REQUIRED WORK: Here the job is to repeat the listing exactly, but not the pictures in it.

▬▬▬▬▬▬▬▬▬▬

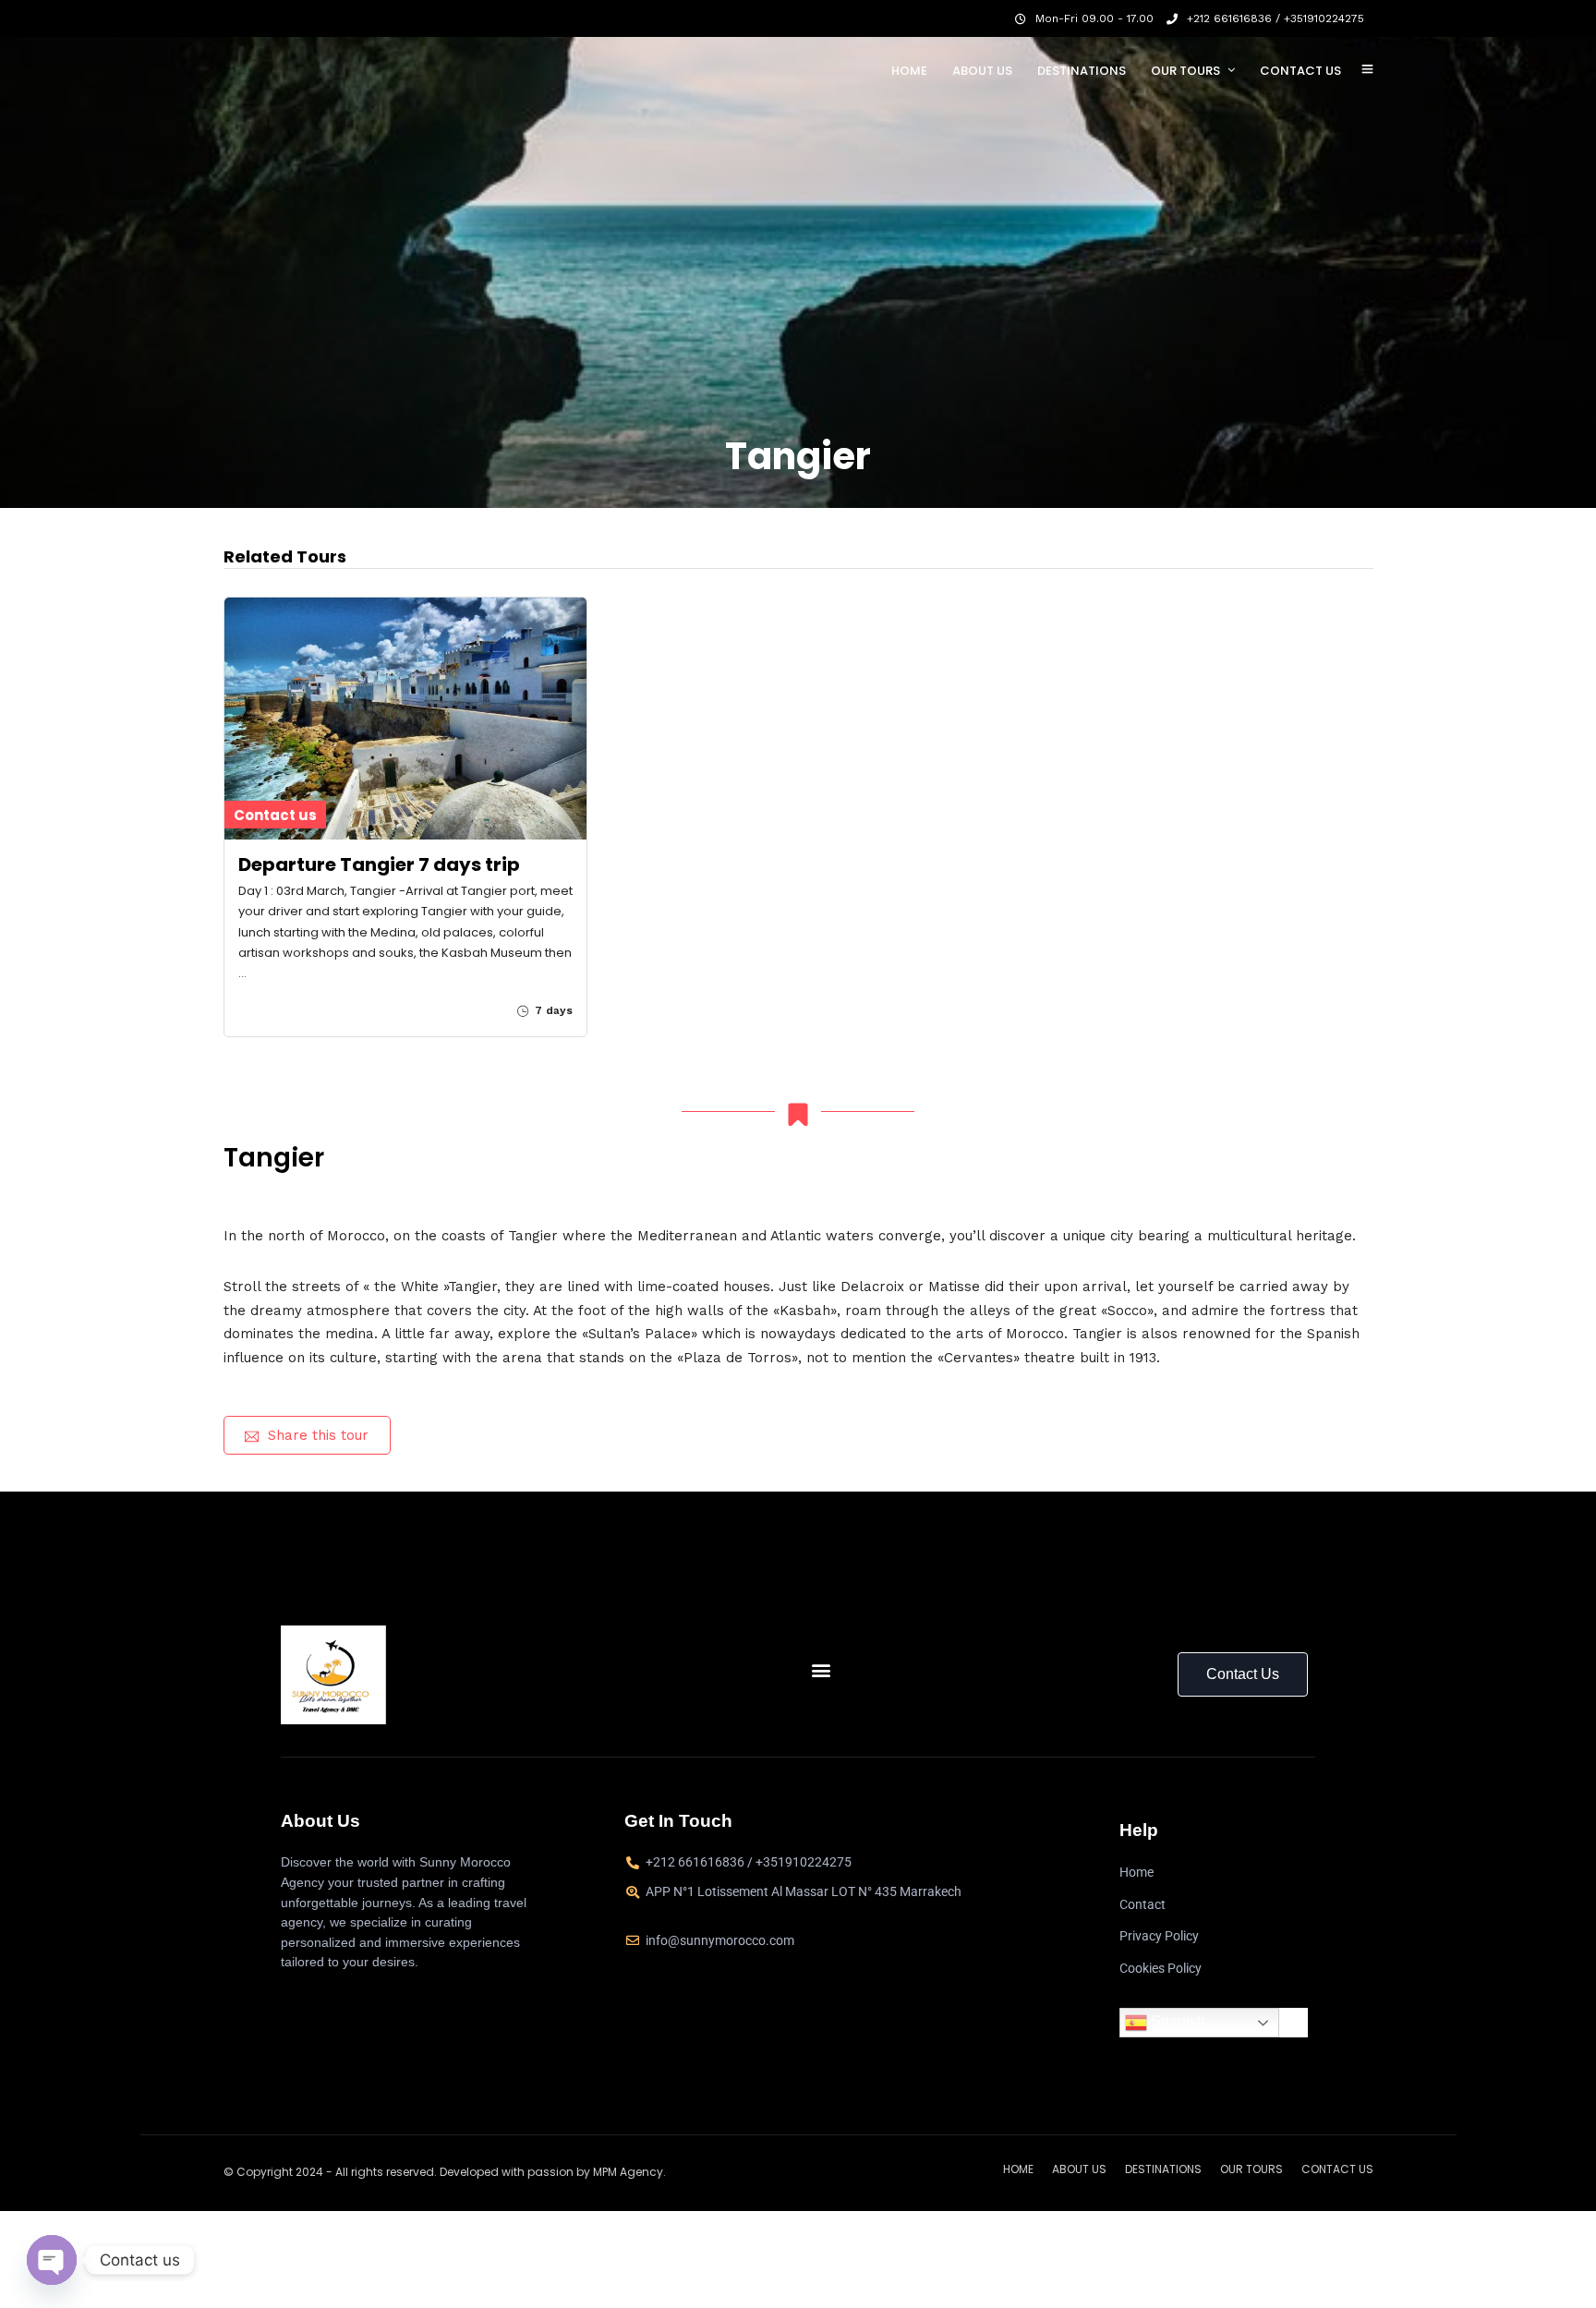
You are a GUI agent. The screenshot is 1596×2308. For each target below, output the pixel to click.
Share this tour (318, 1435)
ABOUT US (982, 70)
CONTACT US (1300, 70)
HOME (909, 70)
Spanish (1176, 2022)
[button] (820, 1670)
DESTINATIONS (1081, 70)
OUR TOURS (1185, 70)
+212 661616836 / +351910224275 (1275, 18)
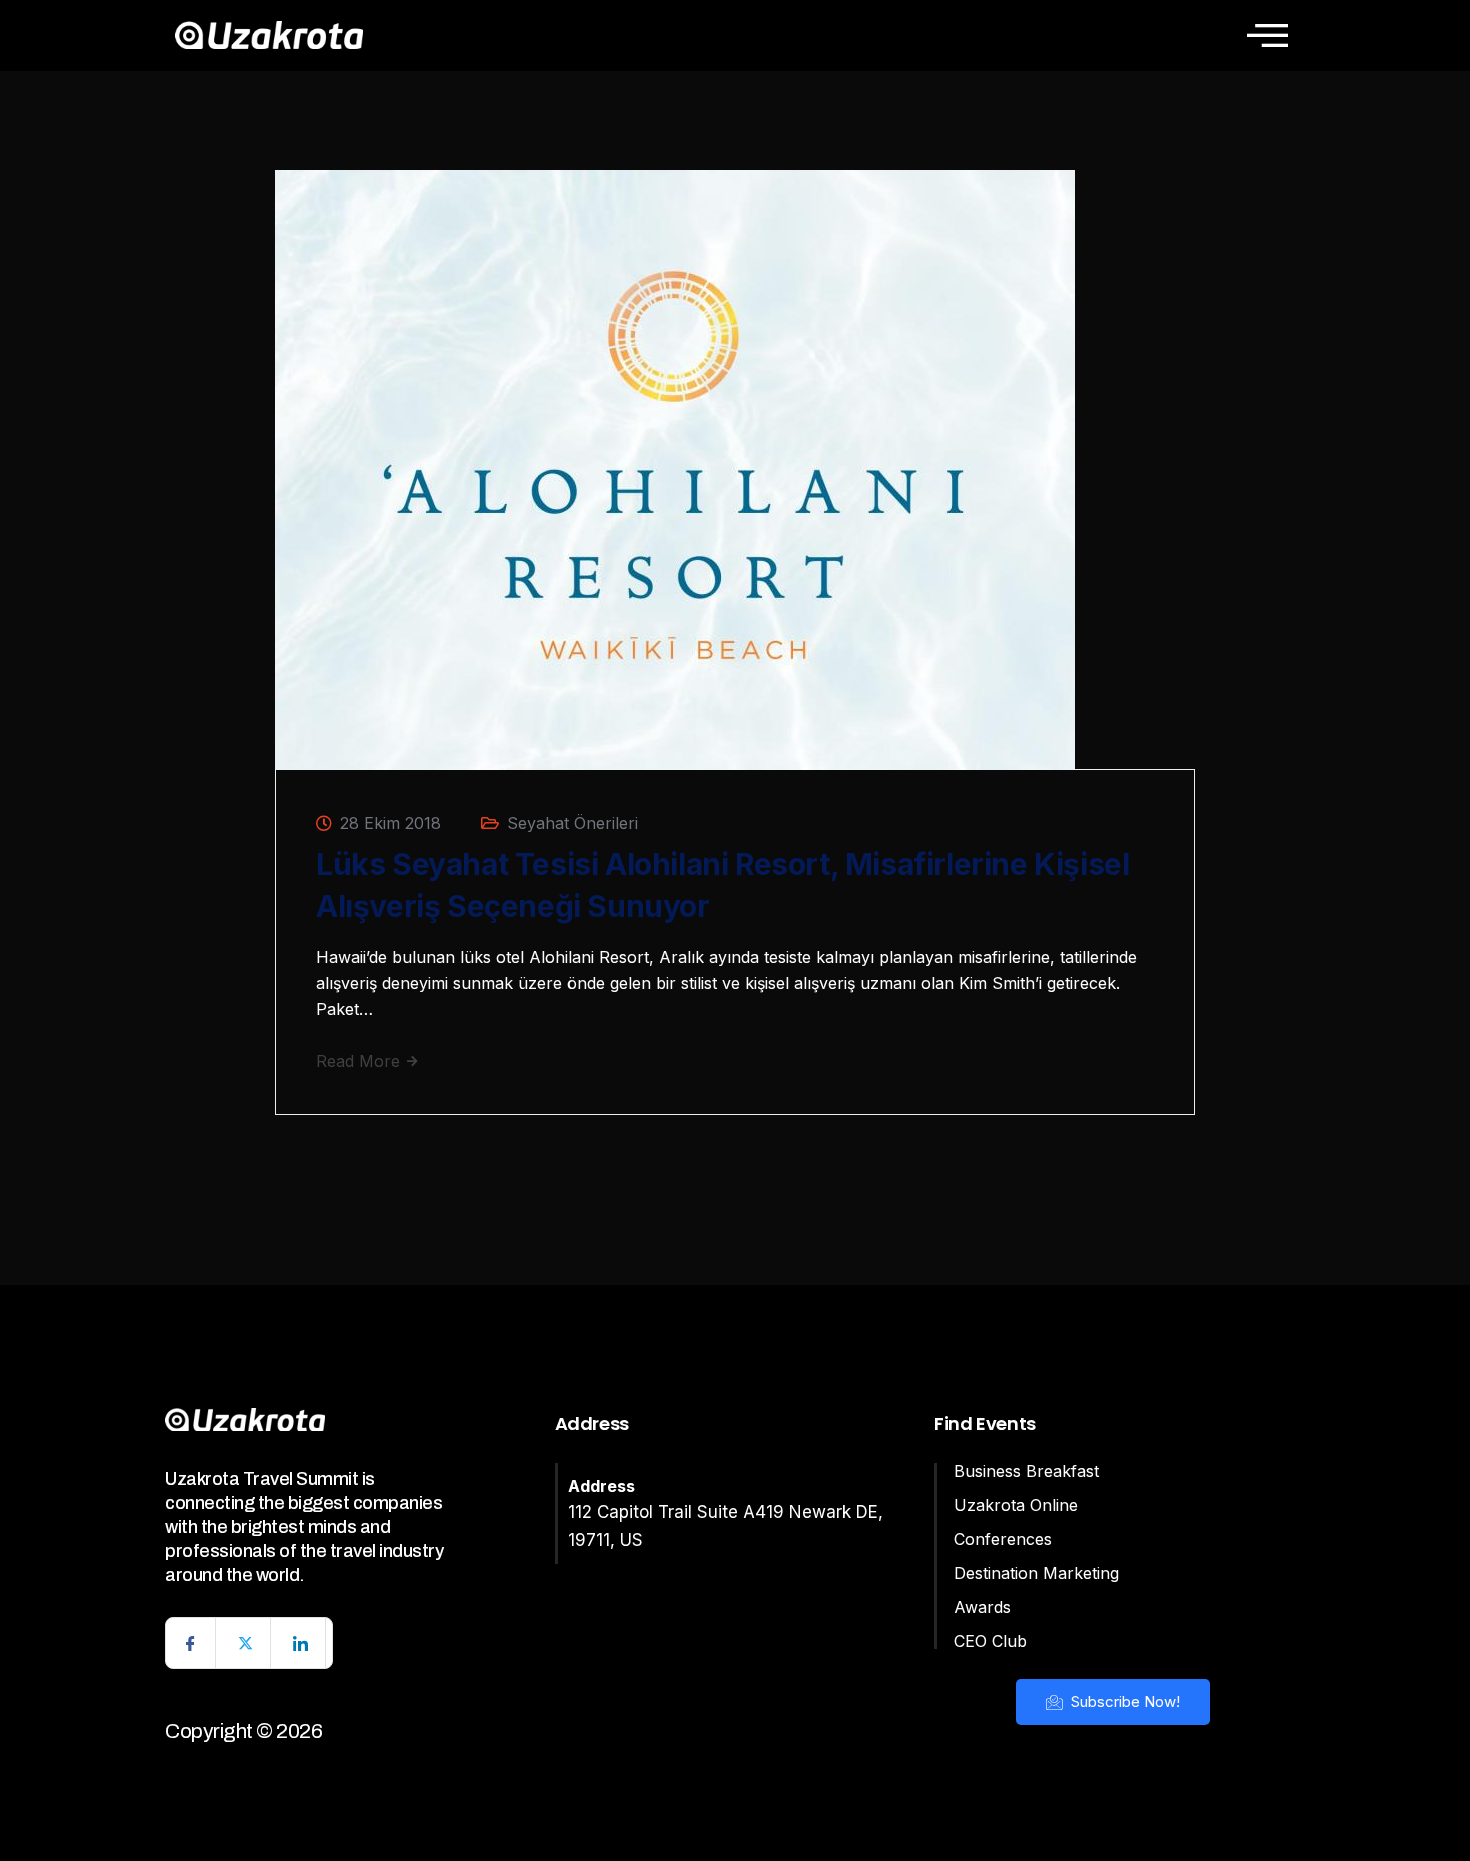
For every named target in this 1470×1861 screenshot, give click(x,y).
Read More (360, 1061)
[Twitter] (246, 1643)
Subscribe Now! (1123, 1701)
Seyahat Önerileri (572, 823)
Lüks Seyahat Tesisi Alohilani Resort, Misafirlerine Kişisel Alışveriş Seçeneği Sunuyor (722, 885)
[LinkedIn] (301, 1643)
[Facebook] (191, 1643)
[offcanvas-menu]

▬▬▬▬▬▬▬▬▬▬

YOUR RESPONSE:
You are a GUI agent. The screenshot is 1596×2308. For each target below, output the pixel to click.
Share this tour (318, 1435)
ABOUT US (982, 70)
CONTACT US (1300, 70)
HOME (909, 70)
Spanish (1176, 2022)
[button] (820, 1670)
DESTINATIONS (1081, 70)
OUR TOURS (1185, 70)
+212 661616836 / +351910224275 (1275, 18)
For every named target in this 1470×1861 screenshot, give click(x,y).
Read More (360, 1061)
[Twitter] (246, 1643)
Subscribe Now! (1123, 1701)
Seyahat Önerileri (572, 823)
Lüks Seyahat Tesisi Alohilani Resort, Misafirlerine Kişisel Alışveriş Seçeneği Sunuyor (722, 885)
[LinkedIn] (301, 1643)
[Facebook] (191, 1643)
[offcanvas-menu]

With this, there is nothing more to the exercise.